The principle: as model capability increases, reduce prompt verbosity. Find the smallest set of high-signal tokens that maximize the likelihood of the desired outcome.

Tool Description Best Practices

The Choice Overload Problem

Tool hallucinations come in two forms: function selection errors (calling non-existent or wrong tools) and parameter hallucination (fabricating input values). The root cause is often choice overload — presenting all tool descriptions in every prompt. At 31 tools, descriptions alone consume approximately 4,500 tokens per query with measurable accuracy degradation.
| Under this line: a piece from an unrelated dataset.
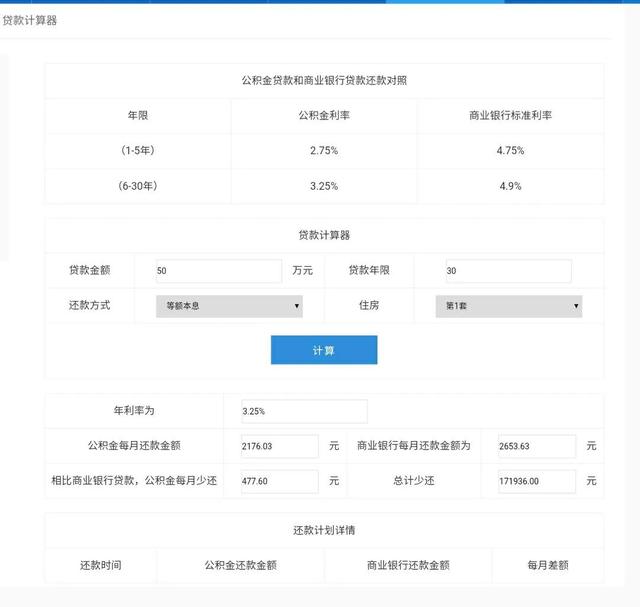Open the 还款方式 dropdown showing 等额本息
The height and width of the screenshot is (607, 640).
point(229,306)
Engineering Tool Descriptions

Practice	Rationale
State purpose, constraints, and side effects explicitly	Vague descriptions force the model to guess behavior
One clear domain per tool	Multi-purpose tools create ambiguous selection signals
Disclose side effects upfront	Hidden consequences lead to misuse
Strong typed input schemas with ranges and patterns	Ambiguous inputs drive parameter hallucination
Include usage guidance and follow-up steps	Reduces mid-task confusion

The primary test: if a human engineer cannot definitively say which tool to use in a given situation, an AI agent cannot be expected to do better.

Semantic Tool Filtering

Production systems should filter tools before the agent sees them — use vector similarity against the current query to load only relevant tool definitions. This is the same principle as the on-demand skill loading architecture: do not pay the context cost for tools the agent will not need in the current step.

MCP Tool Description Standards

MCP standardizes tool descriptions across providers. Tools declare side effects via readOnlyHint and destructiveHint annotations. Critical security note: treat tool description annotations as untrusted unless from a verified server — descriptions themselves are an injection vector.

{
  "name": "specific_verb_noun",
  "description": "Clear purpose. Constraints. Side effects. Usage guidance.",
  "inputSchema": { "type": "object", "properties": {}, "required": [] },
  "annotations": { "readOnlyHint": true, "destructiveHint": false }
}

Instruction Hierarchy and Priority

The Formal Model

Without explicit hierarchy, LLMs treat all inputs equally — enabling injection through any channel.

Priority 0  — System messages (application developer)
Priority 10 — User messages (end user)
Priority 30 — Tool output (web results, API responses, third-party content)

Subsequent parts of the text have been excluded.